Captivating and rhythmic, Garba, the folk dance of Gujarat is much more than a dance. Like all Indian traditional art forms, it has sacred devotional origins and is a form of Shakti worship.
Garba is performed mainly during the Sharad Navratri which falls during the second part of the year. Ma Ambe Durga had defeated the demon Mahishasur after nine days of battle. And so there are celebrations for nine nights (nav ratras), and on each night, a different avatar of Ma Durga is worshiped.
Like all Hindu festivals, first and foremost it celebrates the victory of good over evil. We pray to Goddess Durga, who is protector of and mother to all. The festival thus celebrates all the forms of Ma Shakti, the feminine divinity, the protector and giver of life.
The word Garba itself is derived from the Sanskrit word Garbha, which means womb. Garba also refers to the devotional hymns which are sung in praise of Ma Durga, celebrating her valour and fierceness. The focal point of the celebration is a murti of Goddess Durga. A beautifully decorated ‘Garba Deep’ (earthen pot), is placed alongside. A diya (lamp) with four batis (wicks) is placed inside the Garba Deep, and when the batis are lit, the light streams out from the numerous perforations in the earthen pot. The pot signifies the Garbh or womb and the Jyot in it represents the life force. This is kept lit for the full nine days and nights.

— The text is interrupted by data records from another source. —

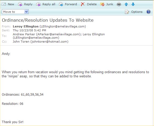Click the red X Delete icon
Viewport: 154px width, 126px height.
coord(83,4)
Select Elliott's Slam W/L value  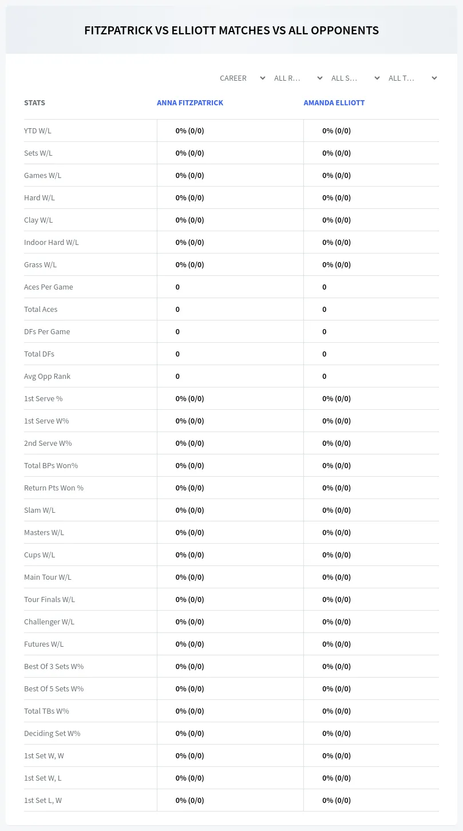tap(337, 510)
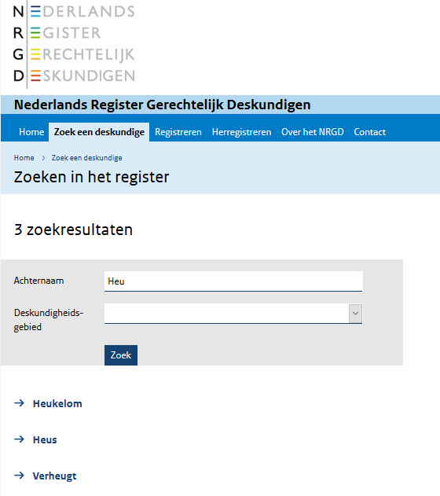Open the Herregistreren menu item
This screenshot has height=496, width=440.
241,132
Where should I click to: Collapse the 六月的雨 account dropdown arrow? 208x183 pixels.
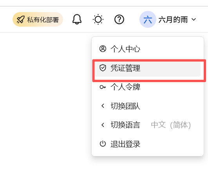pyautogui.click(x=194, y=20)
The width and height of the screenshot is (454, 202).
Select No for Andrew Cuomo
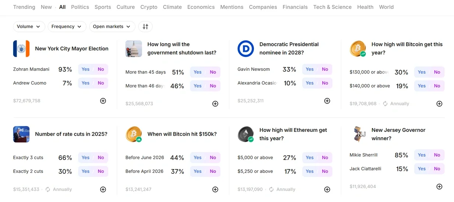101,83
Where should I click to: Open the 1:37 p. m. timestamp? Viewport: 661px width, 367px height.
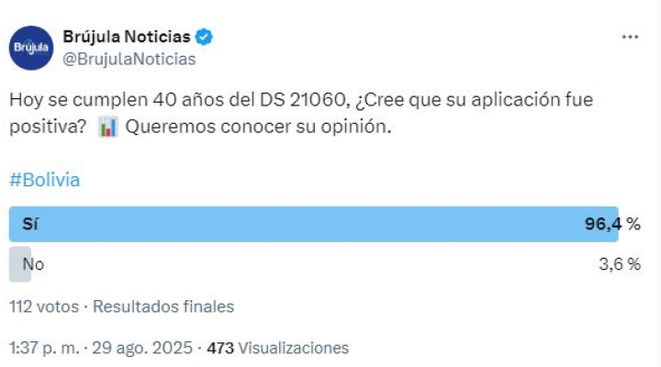44,348
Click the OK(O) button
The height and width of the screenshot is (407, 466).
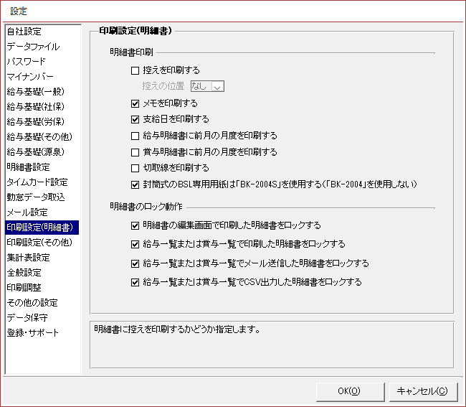(348, 391)
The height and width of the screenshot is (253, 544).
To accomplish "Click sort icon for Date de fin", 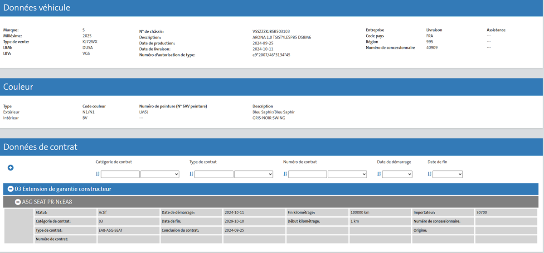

As this is a sacred ritual, the Garba is always performed barefoot. Joyous devotees dance around the Garba Deep in concentric circles, starting with the slow beats and gradually moving onto extremely fast steps. The key to the various kinds of Garbas are the varying foot movements, taking one back and forth, as one moves along the circle. Every city and village in Gujarat reverberates with the beat of its music and the voices of happy people. Everyone joins in. Even those with aching joints make sure they dance to at least the initial slow beats. With every passing Garba, the drum beats get faster and faster and towards the end, it appears that one is flying with the energy, going round and round and back and forth. In a sense, it is a replication of the universe on the Garba grounds, rotating and revolving like the planets around their life force.
Both men and women dress up painstakingly for these nine nights. The women are attired in chania-choli with heavy jewellery while the men wear kediyu or kurtas. It is an endorphin inducing occasion allowing the community to come together to worship, celebrate and socialise. Those who participate would tell you playing Garba nonstop for hours among thousands and thousands is nothing less than a vigorous cardio but this one leaves one more rejuvenated and fresh. And yes, Garba is played. If you visit Gujarat during Navratra, you will be asked, ‘Garba khela’?
So often, beautiful Hindu rituals are corrupted and get far removed from their spiritual roots. The Garba too, is sometimes played to unrelated film songs, for mere entertainment and without an element of devotion. But there are many who do know and understand the sacred practise for its spiritual content and thus the tradition carries on with deep love, devotion and respect. In Vadodara, the cultural capital of Gujarat, United Way organises the largest Garba in the world and almost 90,000 enthused Garba aficionados match their steps together. The energy there is electrifying, often leaving people in a hypnotic trance and a natural high! It appears that there is a secret language in the air of Garba grounds that everyone present understands; as the Garbas change from one to another, everyone changes their moves…from ek taali to do taali to daudio to another. To see such rhythm and coordination in the sea of humanity is to witness a sublime miracle. Today, Garba is played by Indians in many parts of the country and indeed, across the world. It remains one of those Hindu traditions that are irresistible to children, young and old alike!
Traditionally, the Garbas in Gujarat start in the night at eleven pm. After their work, people head home to freshen up and perform Puja Aarti with their families. This is followed by ‘prashad' and dinner and then the families all head towards the Garba grounds, where they dance joyously, all night. After all Navratri comes but once a year!
With the rising sun, people then head home, having for company the numerous milkmen and newspaper vendors who’d be out on their daily routes. Some years ago, there was a cacophony around noise pollution and since then the new timings were enforced upon devotees. Now the Garbas start at seven pm and are wrapped up by eleven pm. With the Garba grounds closed so early, the people then head with family and friends for some freshly made chai and nashtas!
The Garba is experienced by the fortunate; those who have not had the experience, must partake in the festival at least once in their life time. It is a celebration of abundance and joy. A time when the community comes together to celebrate and share happiness. The Navratras are an extremely auspicious time of prayer and the Garba is an expression of gratitude to the ever giving and protecting Mother Goddess.